-- THE INPUT follows --
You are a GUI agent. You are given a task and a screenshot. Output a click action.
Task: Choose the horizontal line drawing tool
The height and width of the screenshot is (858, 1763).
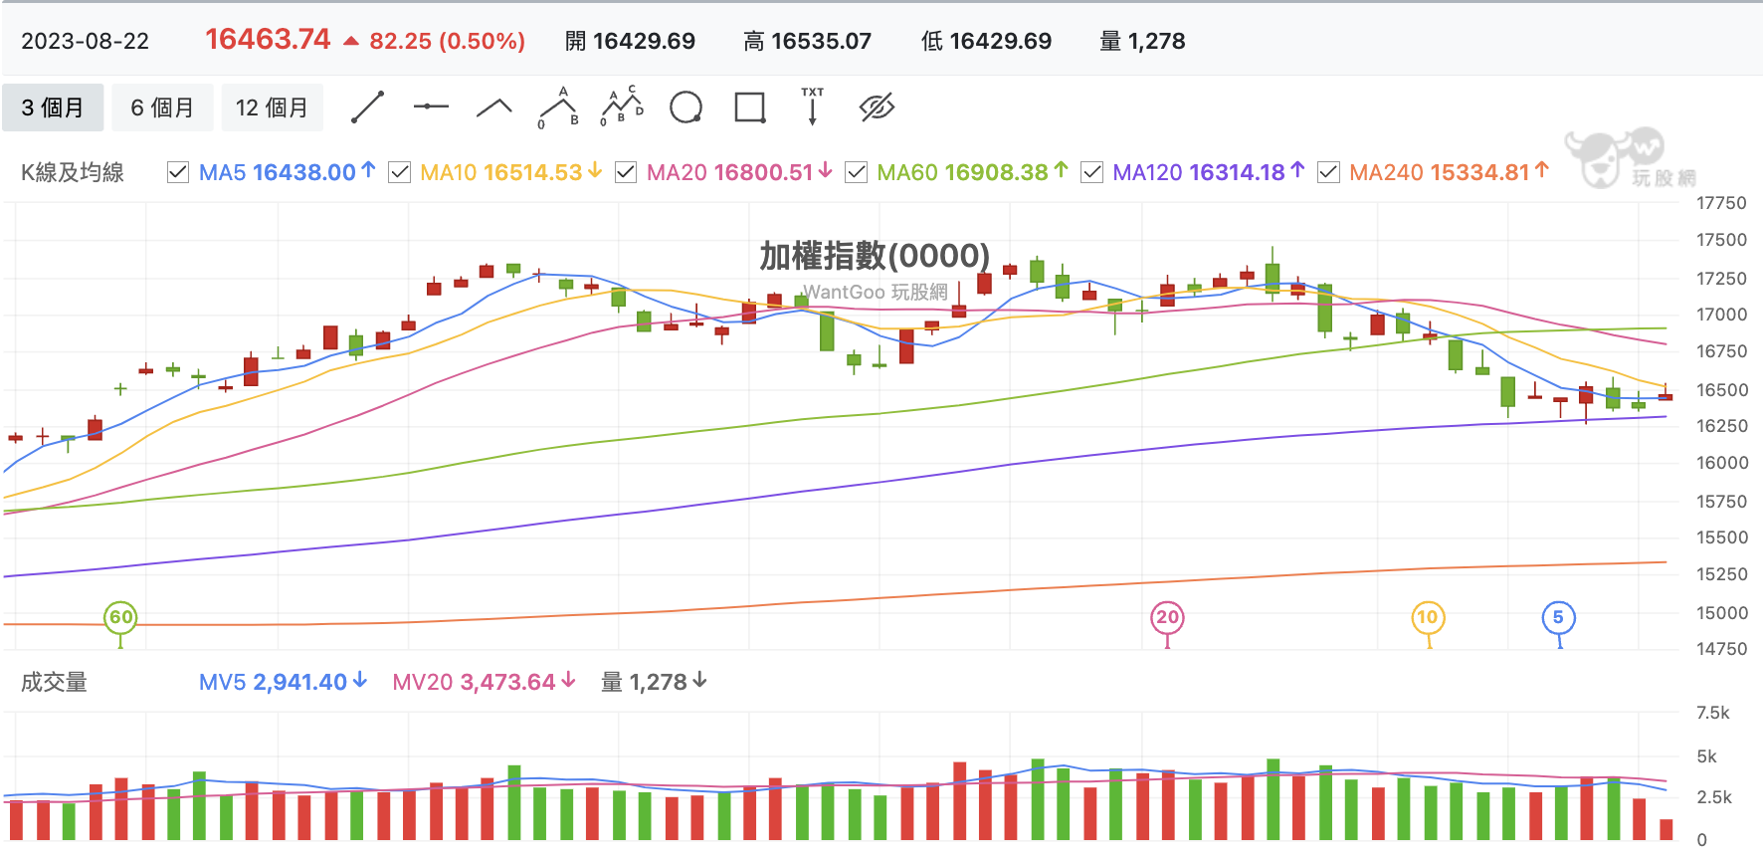[431, 107]
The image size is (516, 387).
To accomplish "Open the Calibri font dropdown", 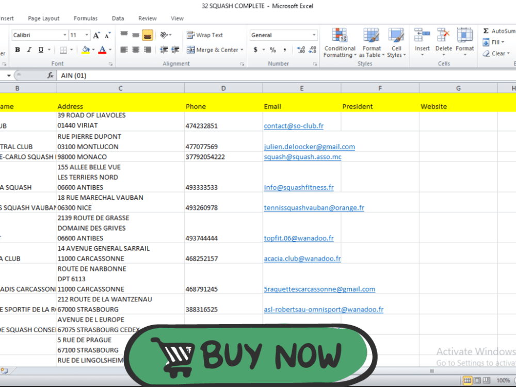I will (65, 35).
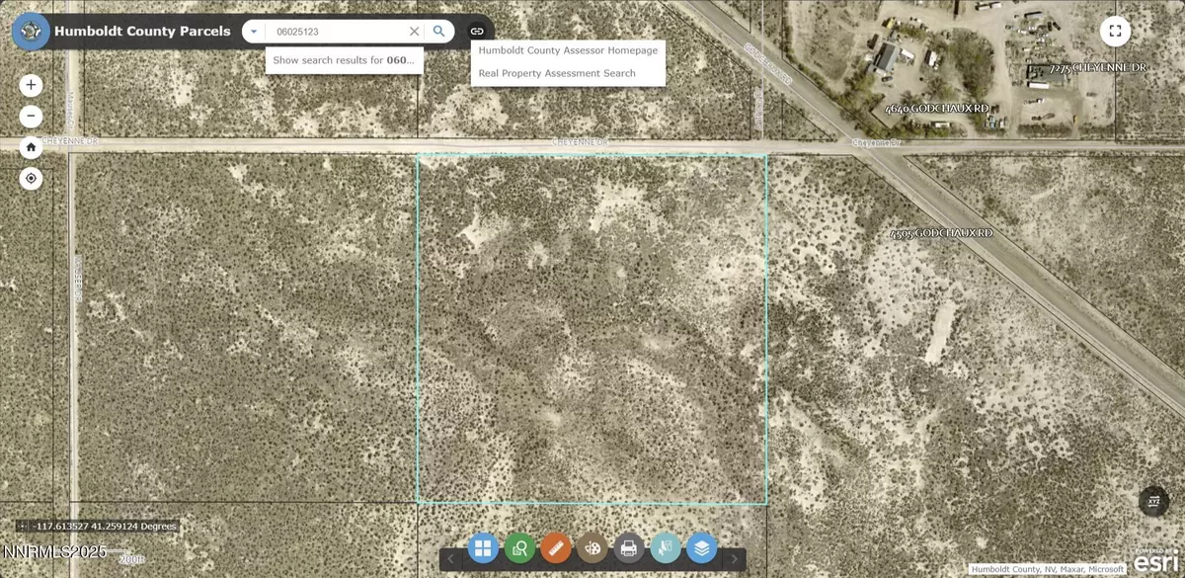Click Show search results for 060
Viewport: 1185px width, 578px height.
tap(344, 59)
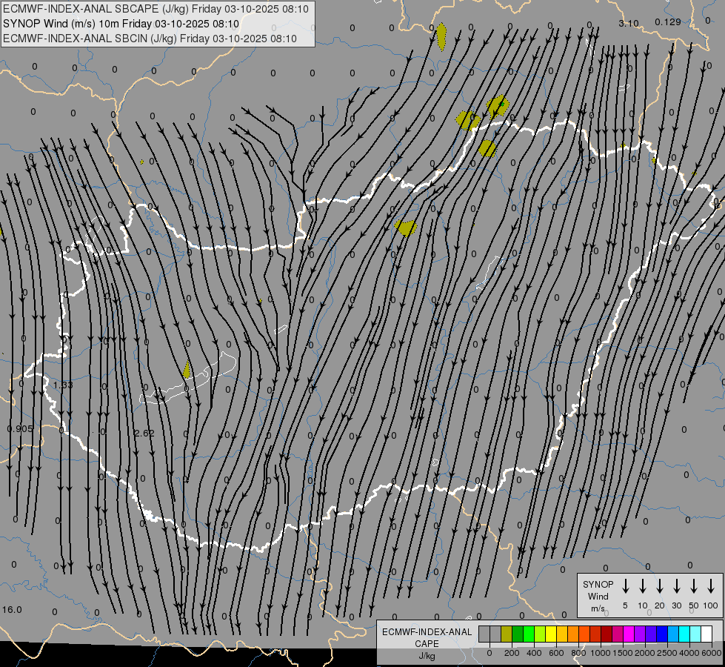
-- THE INPUT concluded --
HOW TO COMPLETE THIS TASK → Write out, exactly and with no pictures, the lines of the data from the first through the line containing "The image size is (516, 387).".

TASK RESULT →
You are a GUI agent. You are given a task and a screenshot. Output a click action.
Task: Choose the horizontal line drawing tool
The height and width of the screenshot is (858, 1763).
[431, 107]
The image size is (516, 387).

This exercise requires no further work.